> **Problem to work on**:
The data below is to be set down exactly.

Dataset excerpts:

----------

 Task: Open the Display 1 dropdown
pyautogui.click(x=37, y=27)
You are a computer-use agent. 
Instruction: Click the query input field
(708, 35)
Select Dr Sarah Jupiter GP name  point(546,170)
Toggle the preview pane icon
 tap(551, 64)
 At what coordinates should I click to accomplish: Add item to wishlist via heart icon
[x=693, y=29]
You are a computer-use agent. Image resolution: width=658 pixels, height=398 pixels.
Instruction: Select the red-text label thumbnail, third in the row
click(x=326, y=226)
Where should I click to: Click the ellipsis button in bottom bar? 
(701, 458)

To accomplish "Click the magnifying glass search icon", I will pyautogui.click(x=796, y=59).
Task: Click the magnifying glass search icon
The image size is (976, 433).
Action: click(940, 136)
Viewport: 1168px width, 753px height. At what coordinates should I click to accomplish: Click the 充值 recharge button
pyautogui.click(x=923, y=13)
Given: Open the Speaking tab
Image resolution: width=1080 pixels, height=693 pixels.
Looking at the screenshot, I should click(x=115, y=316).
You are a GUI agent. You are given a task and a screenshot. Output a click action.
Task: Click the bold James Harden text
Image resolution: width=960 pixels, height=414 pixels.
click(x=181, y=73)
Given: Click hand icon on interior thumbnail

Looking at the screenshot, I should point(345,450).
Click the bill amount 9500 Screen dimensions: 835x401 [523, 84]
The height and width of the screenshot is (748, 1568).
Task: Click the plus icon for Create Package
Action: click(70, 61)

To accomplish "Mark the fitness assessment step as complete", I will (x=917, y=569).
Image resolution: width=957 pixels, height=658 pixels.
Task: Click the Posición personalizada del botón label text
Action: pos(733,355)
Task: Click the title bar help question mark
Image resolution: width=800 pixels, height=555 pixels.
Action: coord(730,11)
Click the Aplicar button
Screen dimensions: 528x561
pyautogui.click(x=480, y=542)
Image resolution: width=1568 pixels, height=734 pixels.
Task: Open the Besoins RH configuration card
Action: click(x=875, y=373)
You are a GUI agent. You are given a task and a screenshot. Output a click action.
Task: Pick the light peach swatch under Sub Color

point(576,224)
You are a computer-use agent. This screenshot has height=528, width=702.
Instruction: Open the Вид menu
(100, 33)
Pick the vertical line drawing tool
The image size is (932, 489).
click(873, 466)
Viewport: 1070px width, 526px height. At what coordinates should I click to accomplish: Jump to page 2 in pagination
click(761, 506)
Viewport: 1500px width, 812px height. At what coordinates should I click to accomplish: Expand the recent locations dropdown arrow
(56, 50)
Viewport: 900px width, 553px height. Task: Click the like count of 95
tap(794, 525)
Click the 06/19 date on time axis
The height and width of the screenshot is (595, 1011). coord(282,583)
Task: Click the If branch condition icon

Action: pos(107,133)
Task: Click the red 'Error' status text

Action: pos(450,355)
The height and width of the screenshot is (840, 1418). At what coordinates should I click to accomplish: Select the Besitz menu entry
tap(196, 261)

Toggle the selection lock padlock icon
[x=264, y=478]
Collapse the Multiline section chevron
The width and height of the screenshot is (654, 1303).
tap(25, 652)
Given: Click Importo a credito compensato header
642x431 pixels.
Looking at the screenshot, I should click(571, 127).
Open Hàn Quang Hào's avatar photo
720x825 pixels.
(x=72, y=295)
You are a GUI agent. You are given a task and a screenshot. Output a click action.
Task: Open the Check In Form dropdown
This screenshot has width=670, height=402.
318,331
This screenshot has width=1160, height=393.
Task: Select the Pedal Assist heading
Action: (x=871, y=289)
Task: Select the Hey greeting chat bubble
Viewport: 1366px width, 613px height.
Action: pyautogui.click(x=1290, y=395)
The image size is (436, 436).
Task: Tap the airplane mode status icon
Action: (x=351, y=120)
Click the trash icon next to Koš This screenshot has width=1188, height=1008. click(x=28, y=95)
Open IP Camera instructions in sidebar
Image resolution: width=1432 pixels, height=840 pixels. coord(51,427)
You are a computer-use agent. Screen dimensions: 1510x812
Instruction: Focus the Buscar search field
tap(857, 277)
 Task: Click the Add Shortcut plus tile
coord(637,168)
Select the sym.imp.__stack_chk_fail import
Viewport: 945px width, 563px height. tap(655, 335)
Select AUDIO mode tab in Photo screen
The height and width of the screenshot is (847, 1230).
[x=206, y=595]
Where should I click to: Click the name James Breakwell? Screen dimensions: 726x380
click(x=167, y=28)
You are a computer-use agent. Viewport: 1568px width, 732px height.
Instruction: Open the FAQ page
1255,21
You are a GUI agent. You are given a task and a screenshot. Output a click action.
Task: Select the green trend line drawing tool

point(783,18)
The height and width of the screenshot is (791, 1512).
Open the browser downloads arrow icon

----------

> **Task result**:
 Task: Open the Display 1 dropdown
pyautogui.click(x=37, y=27)
You are a computer-use agent. 
Instruction: Click the query input field
(708, 35)
Select Dr Sarah Jupiter GP name  point(546,170)
Toggle the preview pane icon
 tap(551, 64)
 At what coordinates should I click to accomplish: Add item to wishlist via heart icon
[x=693, y=29]
You are a computer-use agent. Image resolution: width=658 pixels, height=398 pixels.
Instruction: Select the red-text label thumbnail, third in the row
click(x=326, y=226)
Where should I click to: Click the ellipsis button in bottom bar? 
(701, 458)

To accomplish "Click the magnifying glass search icon", I will pyautogui.click(x=796, y=59).
Task: Click the magnifying glass search icon
The image size is (976, 433).
Action: click(940, 136)
Viewport: 1168px width, 753px height. At what coordinates should I click to accomplish: Click the 充值 recharge button
pyautogui.click(x=923, y=13)
Given: Open the Speaking tab
Image resolution: width=1080 pixels, height=693 pixels.
Looking at the screenshot, I should click(x=115, y=316).
You are a GUI agent. You are given a task and a screenshot. Output a click action.
Task: Click the bold James Harden text
Image resolution: width=960 pixels, height=414 pixels.
click(x=181, y=73)
Given: Click hand icon on interior thumbnail

Looking at the screenshot, I should point(345,450).
Click the bill amount 9500 Screen dimensions: 835x401 [523, 84]
The height and width of the screenshot is (748, 1568).
Task: Click the plus icon for Create Package
Action: click(70, 61)

To accomplish "Mark the fitness assessment step as complete", I will (x=917, y=569).
Image resolution: width=957 pixels, height=658 pixels.
Task: Click the Posición personalizada del botón label text
Action: pos(733,355)
Task: Click the title bar help question mark
Image resolution: width=800 pixels, height=555 pixels.
Action: coord(730,11)
Click the Aplicar button
Screen dimensions: 528x561
pyautogui.click(x=480, y=542)
Image resolution: width=1568 pixels, height=734 pixels.
Task: Open the Besoins RH configuration card
Action: click(x=875, y=373)
You are a GUI agent. You are given a task and a screenshot. Output a click action.
Task: Pick the light peach swatch under Sub Color

point(576,224)
You are a computer-use agent. This screenshot has height=528, width=702.
Instruction: Open the Вид menu
(100, 33)
Pick the vertical line drawing tool
The image size is (932, 489).
click(873, 466)
Viewport: 1070px width, 526px height. At what coordinates should I click to accomplish: Jump to page 2 in pagination
click(761, 506)
Viewport: 1500px width, 812px height. At what coordinates should I click to accomplish: Expand the recent locations dropdown arrow
(56, 50)
Viewport: 900px width, 553px height. Task: Click the like count of 95
tap(794, 525)
Click the 06/19 date on time axis
The height and width of the screenshot is (595, 1011). coord(282,583)
Task: Click the If branch condition icon

Action: pos(107,133)
Task: Click the red 'Error' status text

Action: pos(450,355)
The height and width of the screenshot is (840, 1418). At what coordinates should I click to accomplish: Select the Besitz menu entry
tap(196, 261)

Toggle the selection lock padlock icon
[x=264, y=478]
Collapse the Multiline section chevron
The width and height of the screenshot is (654, 1303).
tap(25, 652)
Given: Click Importo a credito compensato header
642x431 pixels.
Looking at the screenshot, I should click(571, 127).
Open Hàn Quang Hào's avatar photo
720x825 pixels.
(x=72, y=295)
You are a GUI agent. You are given a task and a screenshot. Output a click action.
Task: Open the Check In Form dropdown
This screenshot has width=670, height=402.
318,331
This screenshot has width=1160, height=393.
Task: Select the Pedal Assist heading
Action: (x=871, y=289)
Task: Select the Hey greeting chat bubble
Viewport: 1366px width, 613px height.
Action: pyautogui.click(x=1290, y=395)
The image size is (436, 436).
Task: Tap the airplane mode status icon
Action: (x=351, y=120)
Click the trash icon next to Koš This screenshot has width=1188, height=1008. click(x=28, y=95)
Open IP Camera instructions in sidebar
Image resolution: width=1432 pixels, height=840 pixels. coord(51,427)
You are a computer-use agent. Screen dimensions: 1510x812
Instruction: Focus the Buscar search field
tap(857, 277)
 Task: Click the Add Shortcut plus tile
coord(637,168)
Select the sym.imp.__stack_chk_fail import
Viewport: 945px width, 563px height. tap(655, 335)
Select AUDIO mode tab in Photo screen
The height and width of the screenshot is (847, 1230).
[x=206, y=595]
Where should I click to: Click the name James Breakwell? Screen dimensions: 726x380
click(x=167, y=28)
You are a computer-use agent. Viewport: 1568px width, 732px height.
Instruction: Open the FAQ page
1255,21
You are a GUI agent. You are given a task and a screenshot. Output a click action.
Task: Select the green trend line drawing tool

point(783,18)
The height and width of the screenshot is (791, 1512).
Open the browser downloads arrow icon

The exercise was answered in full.